If you aren't allowed to change anything, the only remaining sensible course of action is to stay the hell away from the damn thing on windy days

No one ever said you couldn't change anything, just that mechanical modifications aren't available. Working within those parameters, I suggest the following:

First determine whether it is a fixed speed or variable speed turbine. You suggest there's no inverter so it's more likely to be fixed (ie. must provide a fixed electrical frequency), but that's not a given.

If fixed, options are probably limited to bleeding off the additional power. Because there is only a small operating speed range, there is very little scope for limiting the power generated by the blades. Therefore, to maintain the same turbine availability (uptime) you must be prepared to consume 300kW. If you only have 100kW of guaranteed load, you need to dedicate 200kW more. Plenty of options as already suggested (heat water, pump uphill, etc.) but the best solution really depends on a heap of details we don't have.

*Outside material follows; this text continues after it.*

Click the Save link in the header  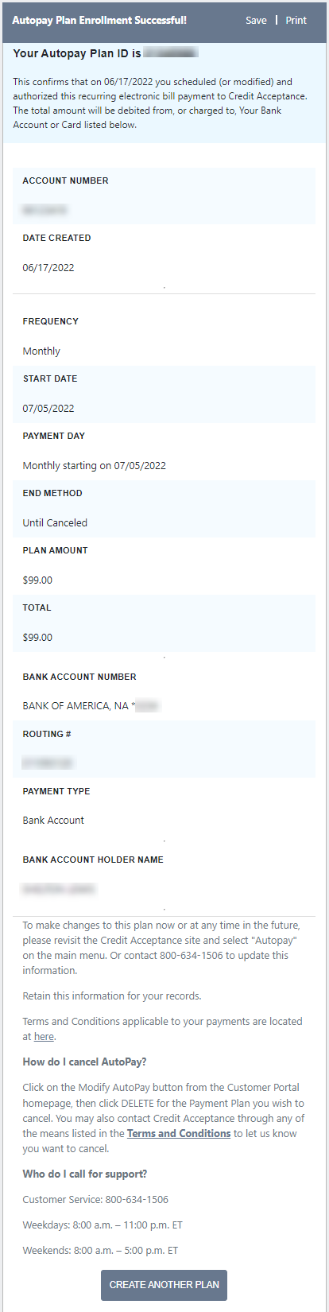point(256,21)
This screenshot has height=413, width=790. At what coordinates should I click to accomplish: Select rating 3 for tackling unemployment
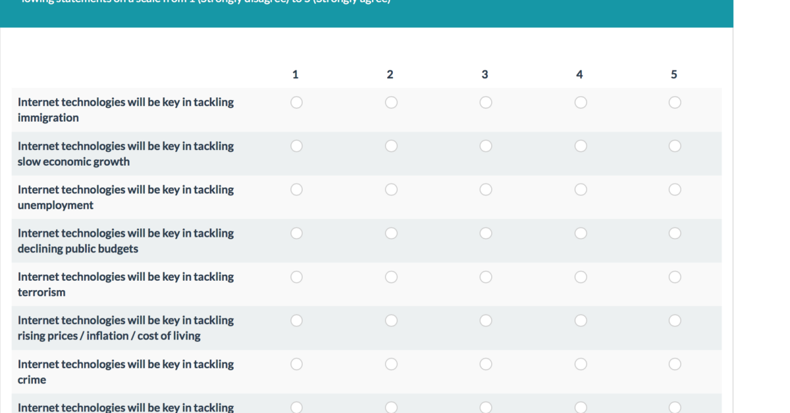coord(486,189)
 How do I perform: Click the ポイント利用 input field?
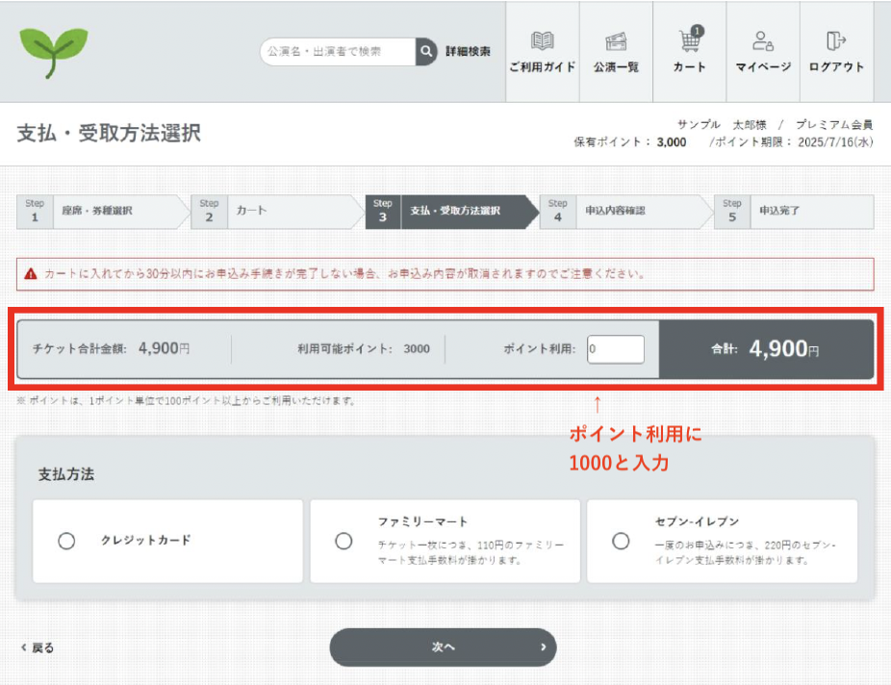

Alternatively, if lower availability can be tolerated (relying on turbine shutdown function) less dedicated load can be used. Note however that the trade off is steep. Roughly speaking, even if you have 250kW load available for a 300kW turbine, expect it to be shutting down regularly on windy days. The wear on the shutdown device must of course be considered.

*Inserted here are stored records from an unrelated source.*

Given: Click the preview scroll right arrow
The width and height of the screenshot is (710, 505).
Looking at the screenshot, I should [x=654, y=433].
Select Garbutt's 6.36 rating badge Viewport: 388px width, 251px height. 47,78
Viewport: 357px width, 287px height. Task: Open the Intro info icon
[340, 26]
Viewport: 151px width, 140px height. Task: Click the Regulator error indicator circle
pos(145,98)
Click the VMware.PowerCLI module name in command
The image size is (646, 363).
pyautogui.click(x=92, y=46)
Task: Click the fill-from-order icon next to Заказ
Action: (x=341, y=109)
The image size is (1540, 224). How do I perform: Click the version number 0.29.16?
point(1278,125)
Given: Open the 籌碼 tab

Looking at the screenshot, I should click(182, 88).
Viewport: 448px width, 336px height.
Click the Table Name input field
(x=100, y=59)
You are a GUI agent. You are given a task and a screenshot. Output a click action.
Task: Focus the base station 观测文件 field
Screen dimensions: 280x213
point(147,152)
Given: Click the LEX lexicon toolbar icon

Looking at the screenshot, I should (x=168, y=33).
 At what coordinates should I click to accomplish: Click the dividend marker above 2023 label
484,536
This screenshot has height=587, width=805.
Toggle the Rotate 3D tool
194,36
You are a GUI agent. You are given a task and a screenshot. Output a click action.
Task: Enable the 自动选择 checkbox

If the turbine is variable, there is another method available. By regulating the speed of the blades the turbine can be pulled off its maximum power point curve by lowering the tip speed ratio (TSR) early in the power curve. This has to be done very conservatively to ensure there is enough load to stall the blades, so there is a large hit on overall yield, but at least it allows operation in higher wind speeds.
Helpful Member!(2)  SparWeb (Aerospace)
1 Mar 13 1:58
The problem as you state it is a tricky one! I have built many wind turbines, but I've never had a problem like yours! The scope of the problem goes well beyond the electrical generator, though.
All of my projects have been off-grid, battery powered systems, so you can view my advice in that context.
I did, however spend years modifying and testing the turbines I built, in order to properly match up the rotor power taken from the wind with the power curve of the generator. It's been a difficult but interesting task, done a lot by experimentation.

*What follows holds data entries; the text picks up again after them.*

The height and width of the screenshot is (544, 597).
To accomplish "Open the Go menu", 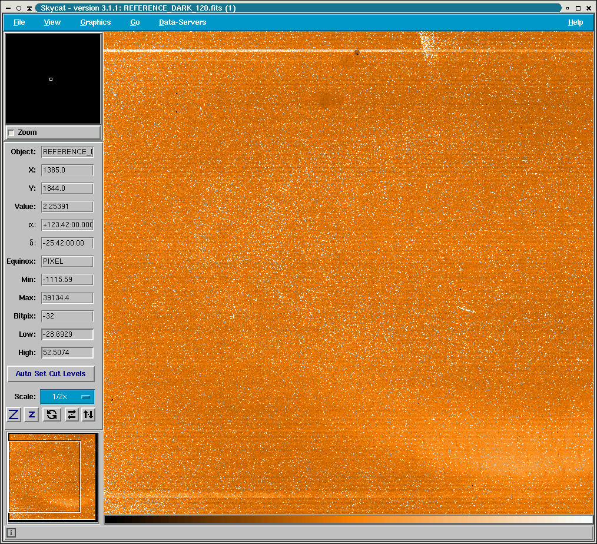I will click(x=135, y=22).
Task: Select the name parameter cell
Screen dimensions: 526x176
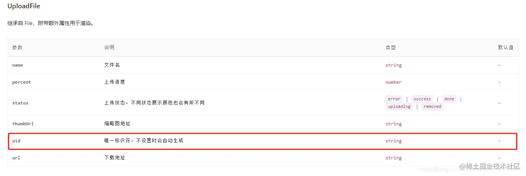Action: (17, 65)
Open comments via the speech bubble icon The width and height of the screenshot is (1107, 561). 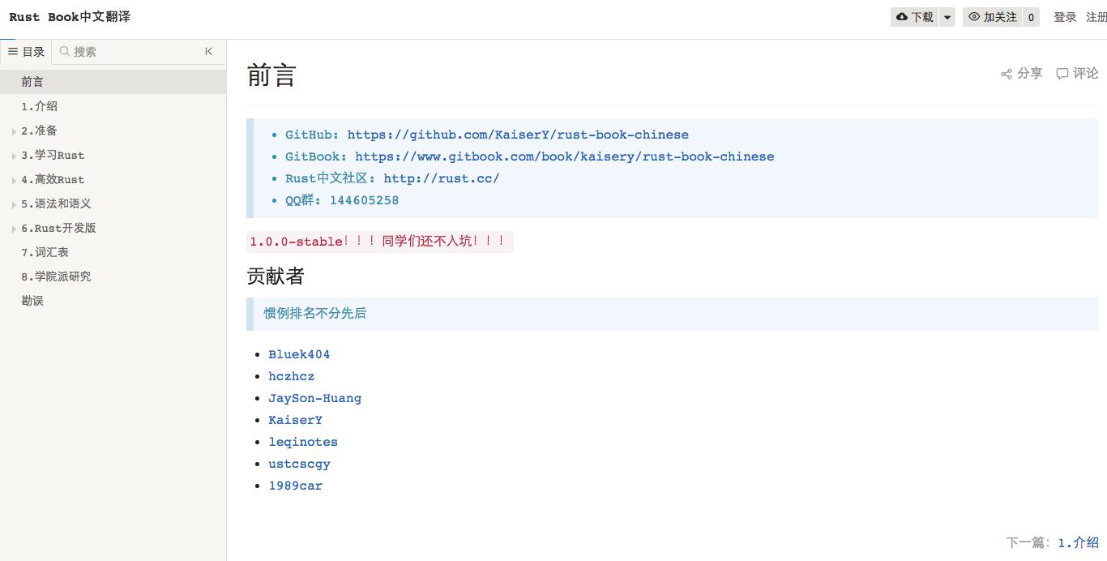1062,74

I would like to know what type of wind turbine you have. I have to rule out Nordex, Lagerwey, Enercon or even a very small Vestas, which have pitch-controlled blades. Wind turbines are all very different inside, so the advice you are being given may be relevant or irrelevant, but we can't be sure. You mentioned a gearbox, so that also eliminates the Enercon. I'm surprised that the blades have fixed pitch, because most turbines greater than 40-ft (15m) diameter rely on blade pitch control to regulate their speed in some way, and yours must be much bigger than that to have a 300kW rating. We also haven't figured out yet what the central problem is... we can try guessing but it depends on the electrical grid on your island. Also wondering what the rated maximum power output of the turbine is supposed to be, rather than what peaks you are actually experiencing. Perhaps there is already a problem in the speed regulation system?

If I were to guess, the rotor is about 100 feet (30m) in diameter. Almost all turbines of that size have pitchable blades or blade-tips for speed control, despite what you say. Trying to re-tune a blade pitch control system is unlikely to have an adequate effect, and more likely to render the machine unsafe if done in the field by trial-and-error.

Something else to bear in mind: You report 300kW peak output power. That is electrical power output at maximum load, from the generator. Depending on the generator, it could be anywhere from 70% to 90% efficient, so actually, the input power to the generator shaft is closer to 400kW. Ignoring gearbox efficiency, then there is 400kW of mechanical power arriving at the shaft of the rotor blades. This is exactly in line with what I'd expect from a 100-foot diameter rotor in a 25 mph (13m/sec) wind. If you were to de-rate the generator to 100kW, but you don't do anything to the blades, then when the next storm comes, the rotor blades will deliver 400kW to their shaft, the gearbox will dutifully deliver 400kW to the generator shaft, and the generator will absorb about 150kW of it...

Leaving the rest of the power, 250kW, to be converted into heat and acceleration. Either the brakes will melt or the blades will fly off when they exceed 200 RPM.

You can't just chop the tips off of the blades, especially if they are fitted with tips that change pitch for over-speed control. If it is true that the blades are of fixed pitch, then maybe the notion of shortening each blade by 30 feet is plausible, but hard to take seriously.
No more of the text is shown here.